HIDUPKATOLIK.COM – SEBUAH peristiwa penting berlangsung di Jakarta beberapa waktu lalu. Pertemuan perdana pemimpin umum religius perempuan di Indonesia. Mereka adalah anggota Persekutuan Para Pemimpin Umum Religius Perempuan Indonesia (UISG-INA), sebuah ranting dari UISG (International Union Superiors of General) yang berbasis di Roma, Italia. UISG-INA berdiri pada 5 Desember 2015. Hadir pada pertemuan ini Ketua International Union Superiors of General (UISG), Suster Nadia Coppa, ASC. Suster Nadia, kendati dalam waktu yang singkat, sempat memaparkan situasi dan tantangan terkini kehidupan para religius perempuan di seluruh dunia. Para pemimpin juga sempat mengatakan dialog dengan Suster Nadia. Bahkan, kesempatan dialog ini menjadi momen yang menarik bagi para pemimpin untuk berbagi pengalaman, terutama bagaimana mereka mengelola tarekat masing-masing.

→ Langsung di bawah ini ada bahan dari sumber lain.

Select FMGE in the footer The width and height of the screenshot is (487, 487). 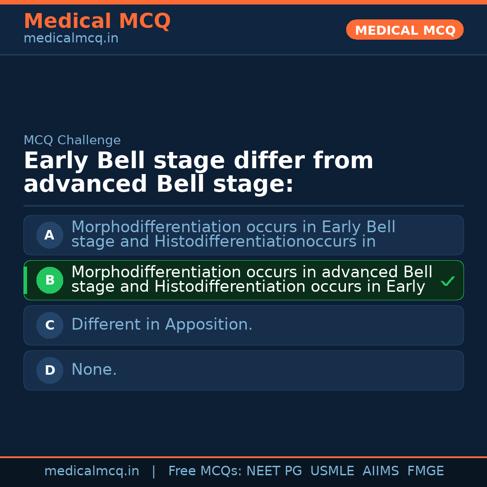(426, 471)
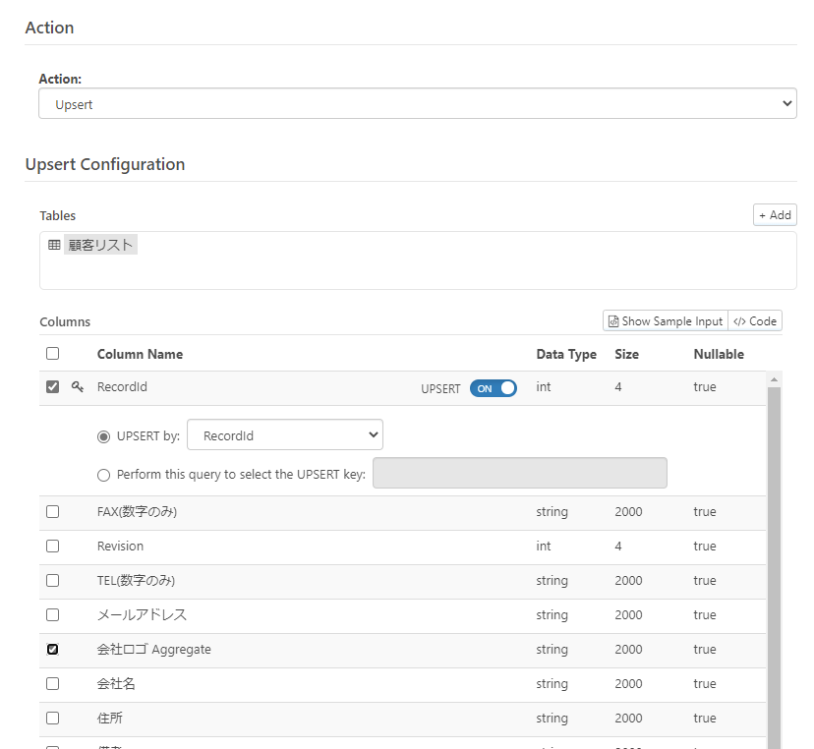Uncheck the RecordId column checkbox
The image size is (814, 749).
click(x=52, y=386)
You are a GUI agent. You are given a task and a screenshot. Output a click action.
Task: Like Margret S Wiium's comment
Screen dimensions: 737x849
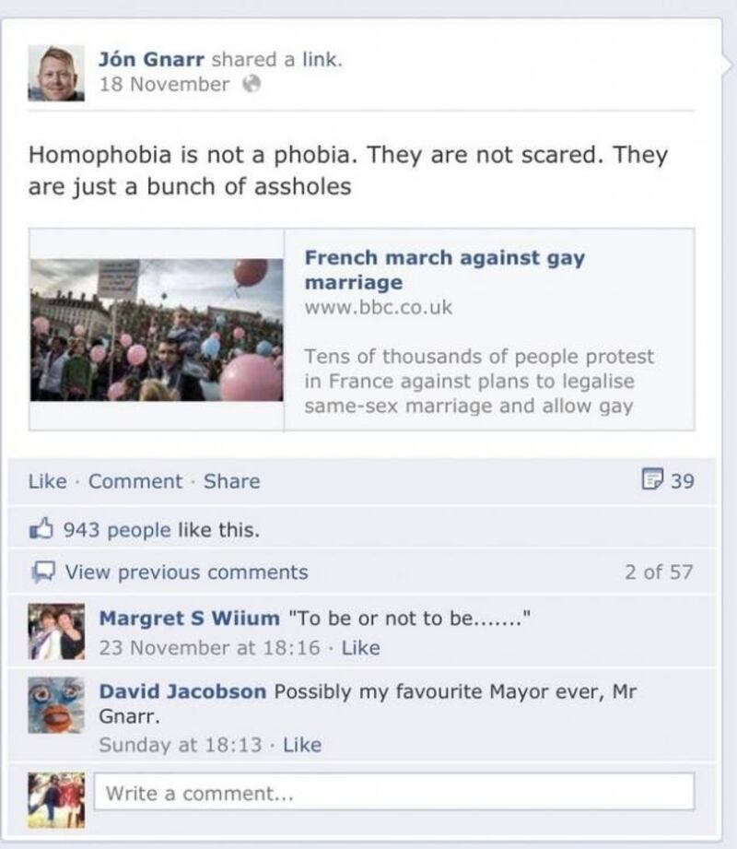360,647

Dari sekian banyak problematika yang mengemuka dalam peristiwa ini, termasuk masalah ekonomi, persoalan pendidikan para biarawati menjadi sorotan para pemimpin yang hadir. Pendidikan dalam arti seluas-luasnya. Tak hanya bagi para biarawati tapi juga para calon biarawati. Bagi para biarawati, para pemimpin merasakan adanya urgensi pendidikan berkelanjutan alias ongoing formation. Penghayatan dan pendalaman spiritulitas tarekat tak memadai lagi hanya mengandalkan pendidikan selama para biarawati berproses dalam masa-masa pengikraran kaul-kaul sementara sebelum akhirnya memutuskan/diputuskan untuk kaul kekal. Pendidikan pasca pengikraran kaul kekal pun perlu mendapat perhatian agar para suster terus merasakan api dan semangat panggilan mereka. Pengalaman dalam karya menjadi jalan untuk menemukan kehendak Allah dalam diri mereka. Penghayaan akan triprasetia harus terus dipupuk dan disuburkan dalam karya mereka di dalam tarekat.
Pendidikan bagi generasi muda, para calon biarawati juga mendapat perhatian serius. Di sini dirasakan, para calon-calon biarawati zaman now telah dipengaruhi oleh perkembangan teknologi komunikasi era digital ini. Tidak mudah bagi mereka untuk melepaskan diri dari kelekatan pada gadget. Selain itu, daya kritis mereka juga berbeda dengan calon-calon biarawati yang belum mengalami booming teknologi ini.
Pertemuan para pemimpin ini tentu saja menjadi momen yang sangat berarti bagi para peserta. Selain berbagi pengalaman dalam menghadapi aneka tantangan, momen ini juga menjadi kesempatan untuk saling meneguhkan di antara mereka. Ini memang pertemuan perdana sejak persekutan ini didirikan.
Kita berharap pertemuan ini membawa semangat baru bagi para pemimpin untuk kian berani menghadapi tantangan hidup para religius perempuan di masa-masa yang akan datang. Tantangan demi tantangan akan datang silih berganti sesuai dengan perkembangan dan perubahan dunia yang tak bisa diprediksi. Kehadiran para religius perempuan tentu tak kalah makna dan perannya dengan para religius laki-laki. Para religus laki-laki juga menghadapi tantangan atau problematika yang tak jauh berbeda. Seperti disampaikan Suser Nadia, para birawati harus selalu berada di garis depan dalam menghadapi bebagai tantangan perkembangan dunia saat ini.